_Work required_: Calculate how many lines of the data hold "agent". The answer consists of that number only.

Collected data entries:
== Segment start ==

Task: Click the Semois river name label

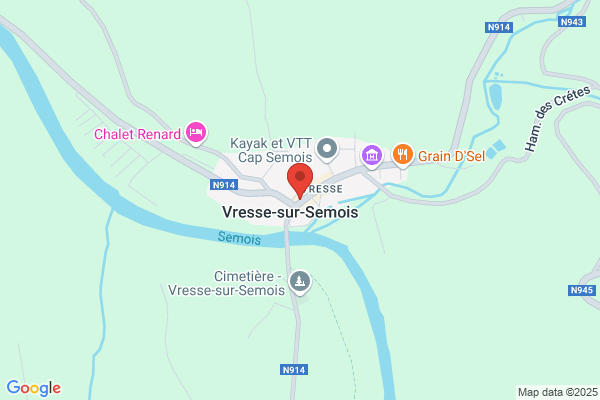Action: (x=240, y=238)
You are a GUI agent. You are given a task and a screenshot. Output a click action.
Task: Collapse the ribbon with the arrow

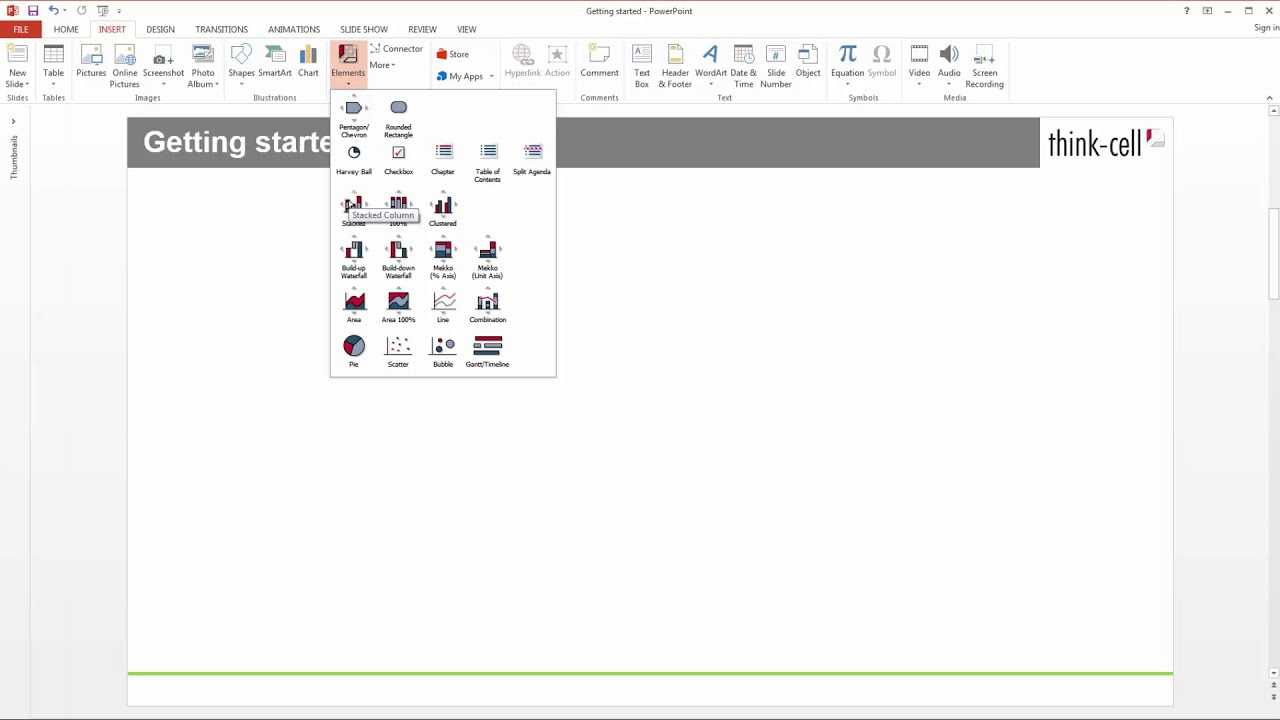click(1270, 98)

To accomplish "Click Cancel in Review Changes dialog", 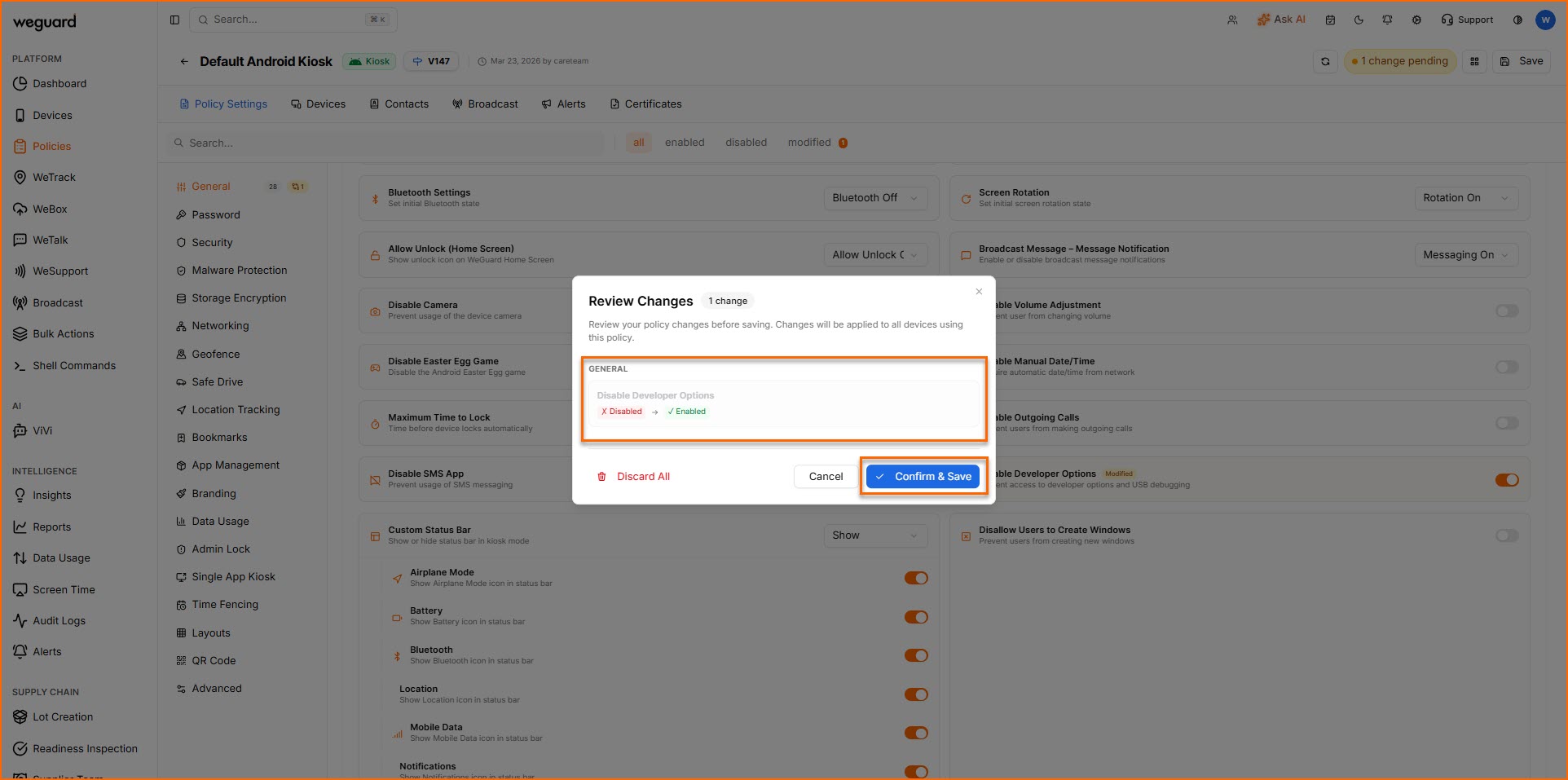I will 825,477.
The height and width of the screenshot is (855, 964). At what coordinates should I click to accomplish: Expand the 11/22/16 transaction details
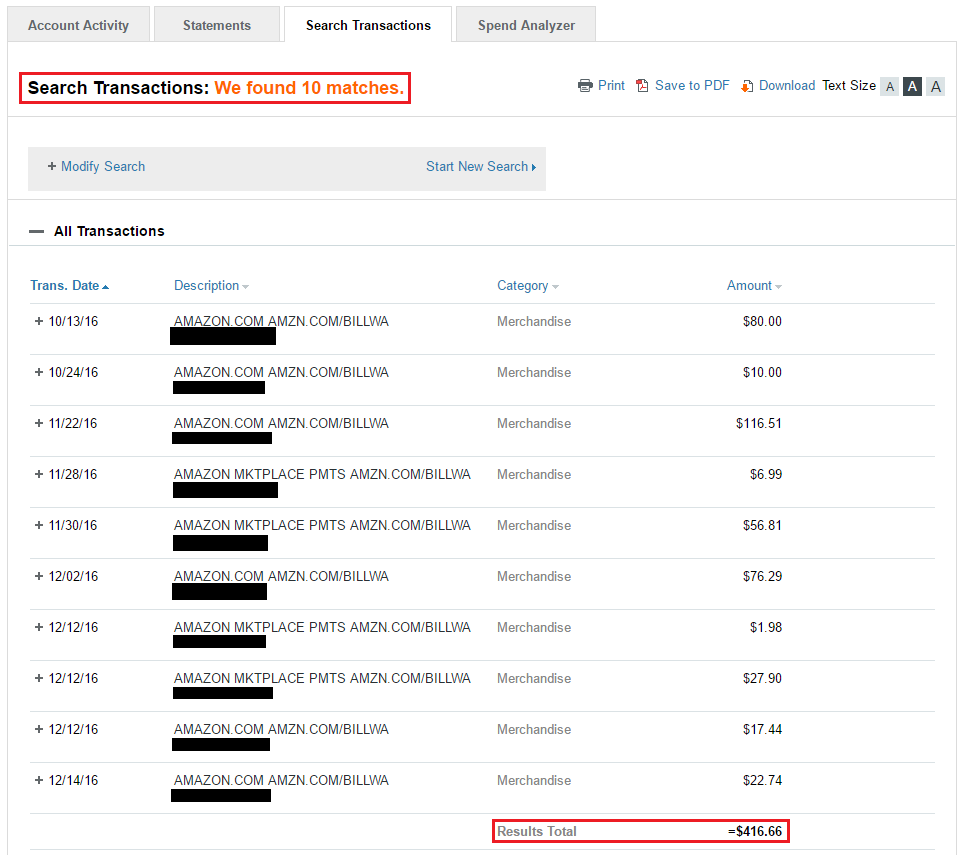pos(39,424)
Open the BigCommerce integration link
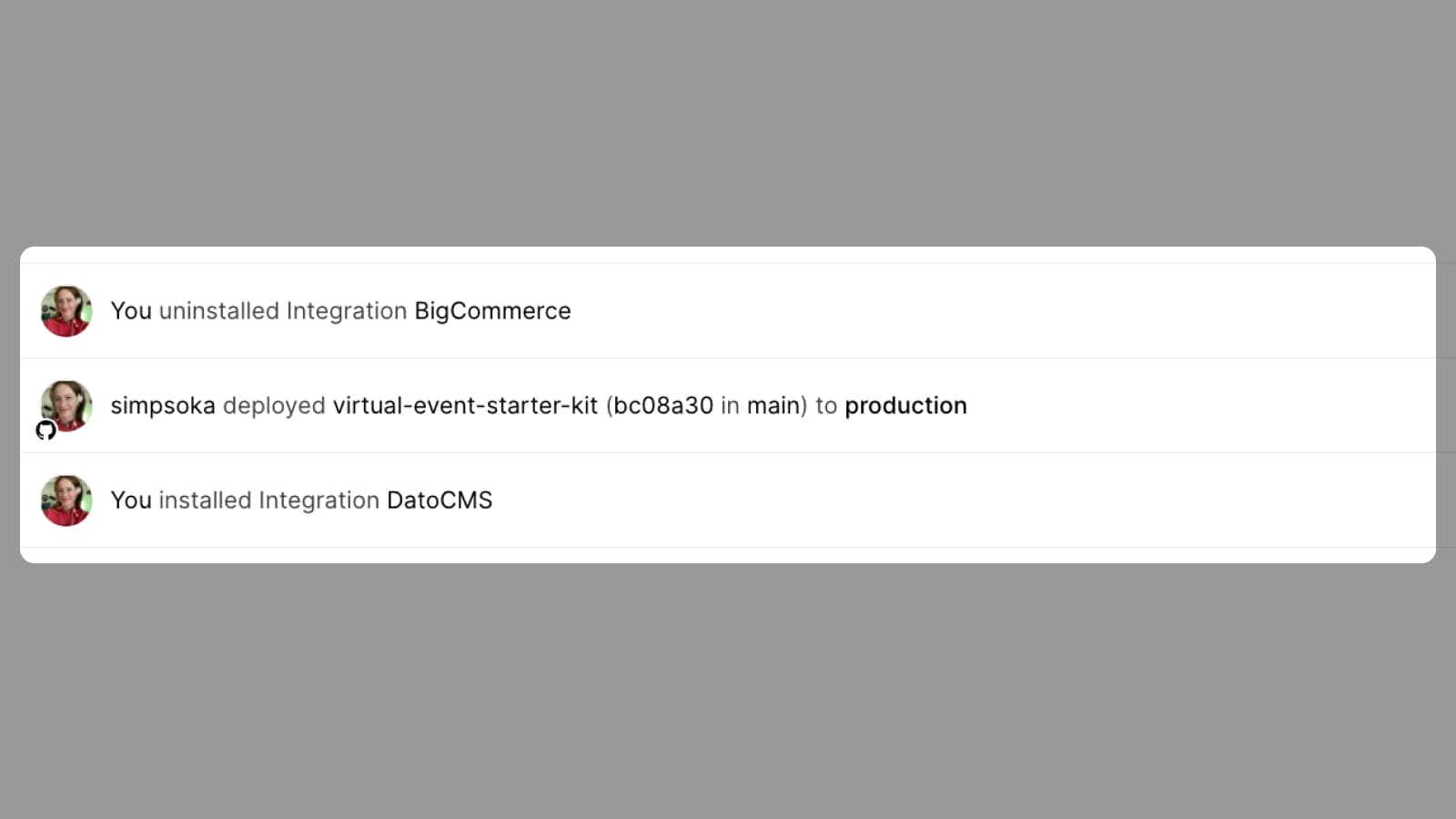The height and width of the screenshot is (819, 1456). point(492,311)

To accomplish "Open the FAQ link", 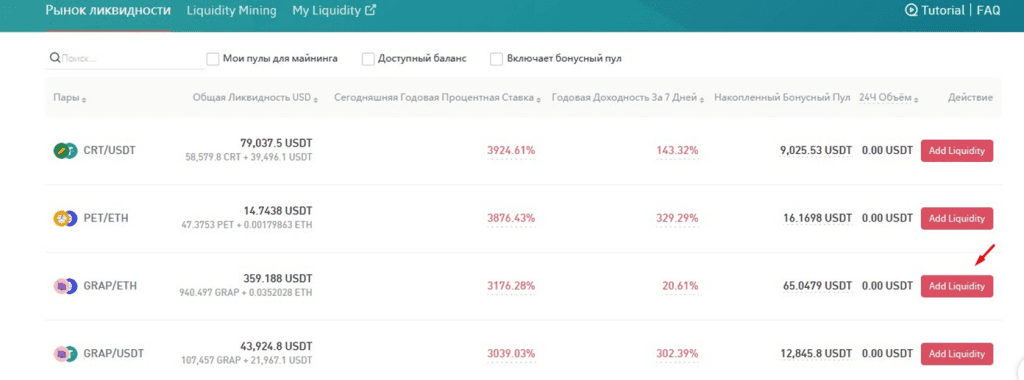I will [988, 10].
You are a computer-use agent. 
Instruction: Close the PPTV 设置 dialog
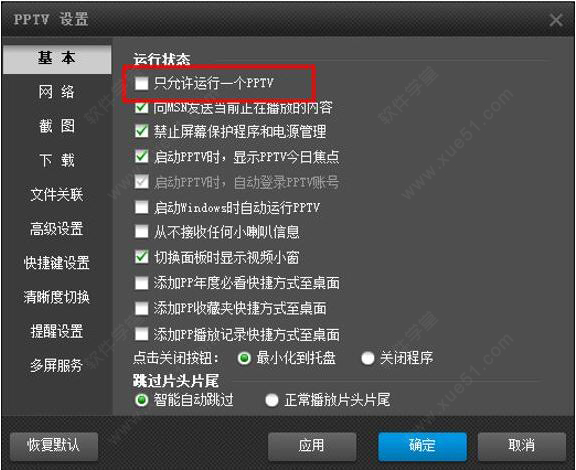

== Segment end ==

_Expected answer_: 2